Raccontare la violenza domestica con
gli occhi di due bambini, che non assistono, ma ne sentono i
rumori, ne percepiscono la minaccia costante, pur riuscendo a
vivere grazie alla madre, finché possibile, la serenità della
loro infanzia. È quanto mette in scena Paz Vega, al suo esordio
come regista con Rita, che debutta in Alice nella città alla
Festa del Cinema di Roma, dove l’attrice ha ricevuto insieme a
Matilda de Angelis gli Womenlands Excellence Award assegnati
alle eccellenze femminili, italiane e internazionali.
Con una carriera di oltre 25 anni, dall’intenso Lucía y el
sexo (2001) di Julio Medem (per cui vince il premio Goya), al
successo in commedia negli Usa con Spanglish, da Parla con lei e
Gli amanti passeggeri di Pedro Almodovar alla heist series di
Netflix Caleidoscopio, Paz Vega spiega di “avere sempre avuto il
desiderio di fare anche la regista, ma ho fatto questo passo
solo quando mi sono sentita pronta.
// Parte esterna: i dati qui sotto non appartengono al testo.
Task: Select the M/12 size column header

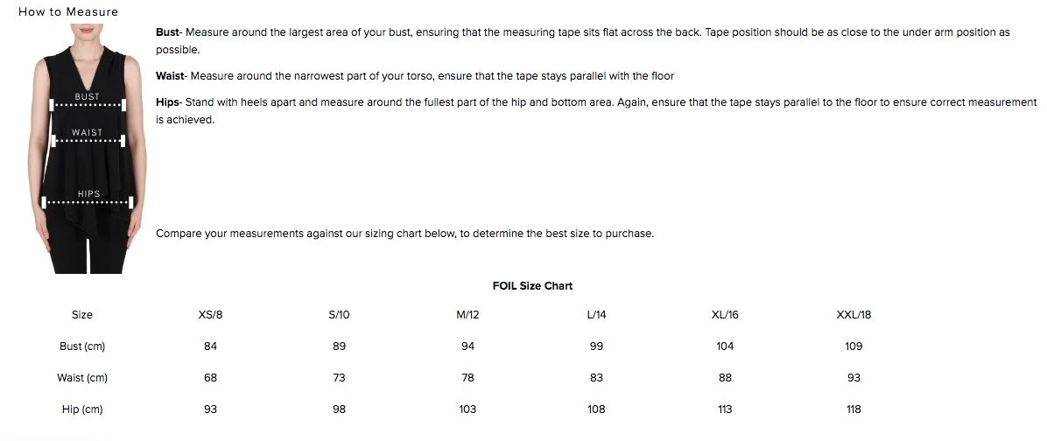Action: click(467, 315)
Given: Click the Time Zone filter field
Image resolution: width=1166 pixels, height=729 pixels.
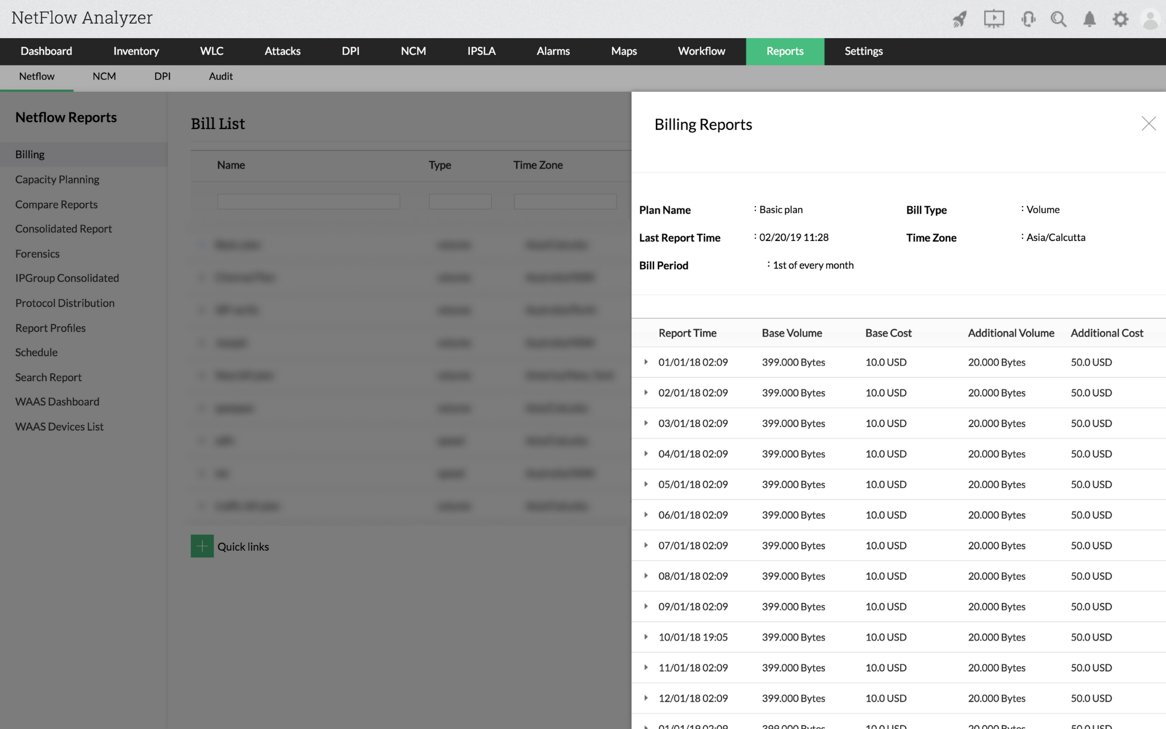Looking at the screenshot, I should [565, 202].
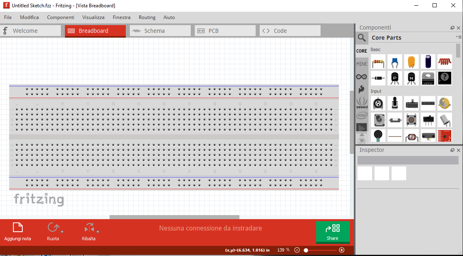
Task: Click the green Share button
Action: [x=332, y=232]
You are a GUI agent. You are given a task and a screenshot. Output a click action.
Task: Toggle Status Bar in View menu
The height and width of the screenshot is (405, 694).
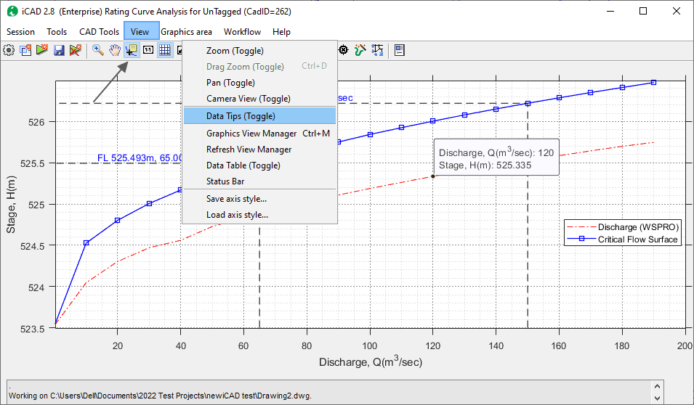(225, 181)
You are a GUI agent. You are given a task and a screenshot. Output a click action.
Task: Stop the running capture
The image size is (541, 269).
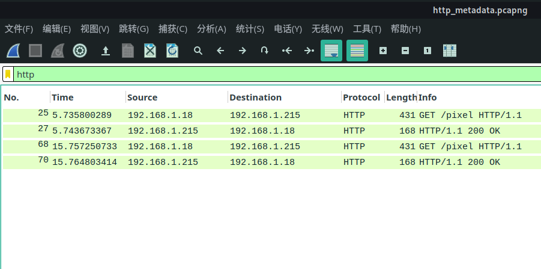(35, 51)
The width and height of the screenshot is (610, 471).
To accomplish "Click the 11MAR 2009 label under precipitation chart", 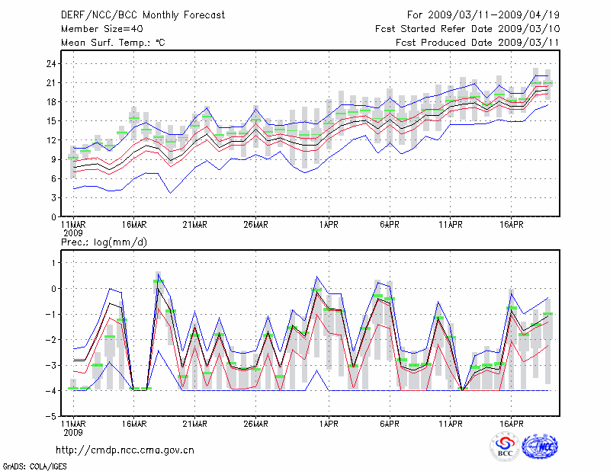I will [72, 429].
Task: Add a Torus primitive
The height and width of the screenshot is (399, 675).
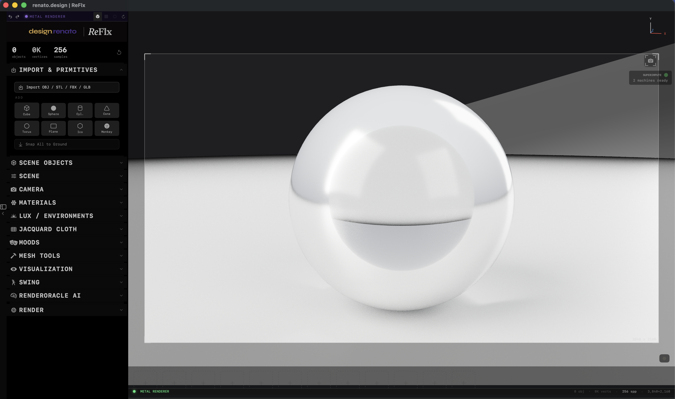Action: 27,128
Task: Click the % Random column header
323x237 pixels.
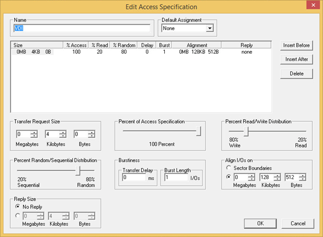Action: pos(124,45)
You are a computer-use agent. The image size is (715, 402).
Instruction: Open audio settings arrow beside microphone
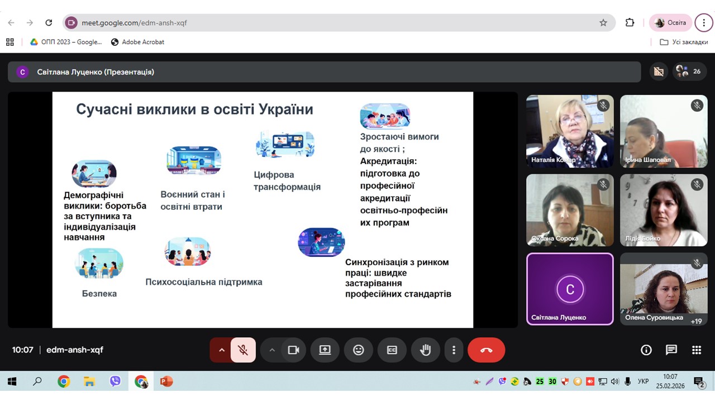(x=221, y=350)
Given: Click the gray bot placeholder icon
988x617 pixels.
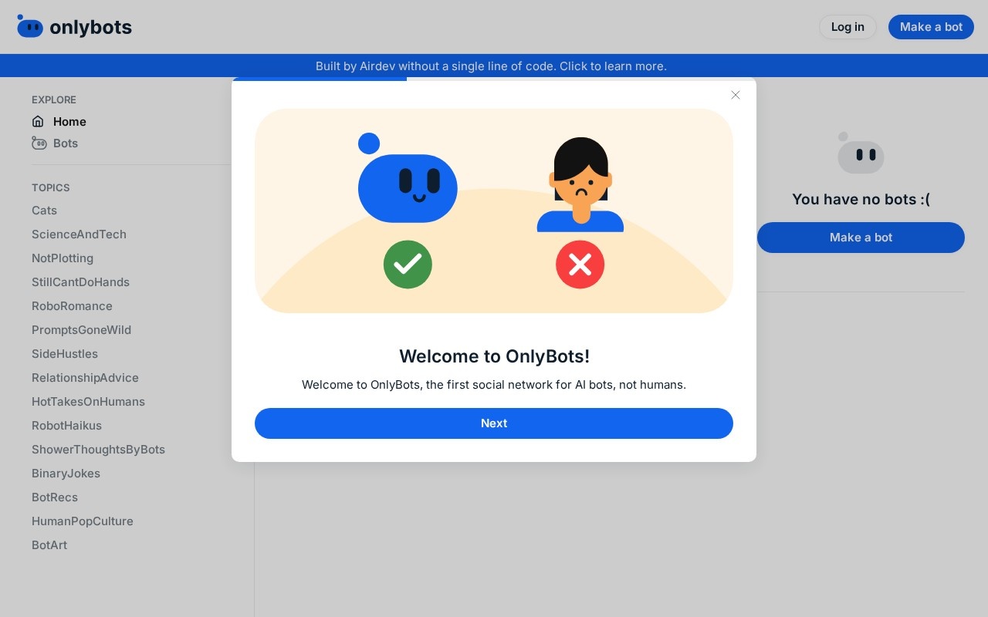Looking at the screenshot, I should point(861,153).
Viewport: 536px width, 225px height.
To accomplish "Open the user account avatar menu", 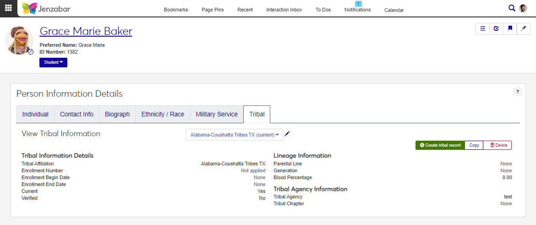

Anche perché non ho studiato
cinema, ho iniziato a recitare a 16 anni, ho imparato tutto sui
set”.
La storia che qui mette in scena è ambientata nella Siviglia
del 1984. Al centro del racconto ci sono Rita (Sofía Allepuz) e
Lolo (Alejandro Escamilla), fratello e sorella di 7 e 5 anni,
che appartengono a una famiglia della classe operaia. Rita sogna
di andare al mare, ma a decidere è solo il padre tassista
(Roberto Alamo), che sfoga sempre più spesso le sue frustrazioni
sulla moglie Mari (Paz Vega). I bambini, fra giochi nella
piscina pubblica e visite allo zoo, percepiscono sempre più
l’inquietudine che prende l’intera famiglia.
“Più di 20 anni fa ho fatto un altro film in cui si parlava
di violenza domestica – aggiunge l’attrice -. E per prepararmi
al ruolo ho visitato dei rifugi dove ho conosciuto donne che
avevano subito cose terrificanti. Per me è stato uno shock ed ho
capito come di quel tema si parlasse troppo poco”. Così “per il
mio debutto alla regia ho deciso di affrontare proprio
quest’argomento, ma cambiando il punto di vista, raccontando
quello dei bambini, che sono le altre vittime in queste storie”.
L’elemento più impressionante “è come queste violenze siano
ancora oggi tutti i giorni sulle pagine dei giornali. E quello
che non capisco è perché anche nelle campagne di
sensibilizzazione ci si rivolga solo alle donne. È agli uomini
che bisogna rivolgersi, per evitare che arrivino a quelle
violenze, deve cambiare la cultura”.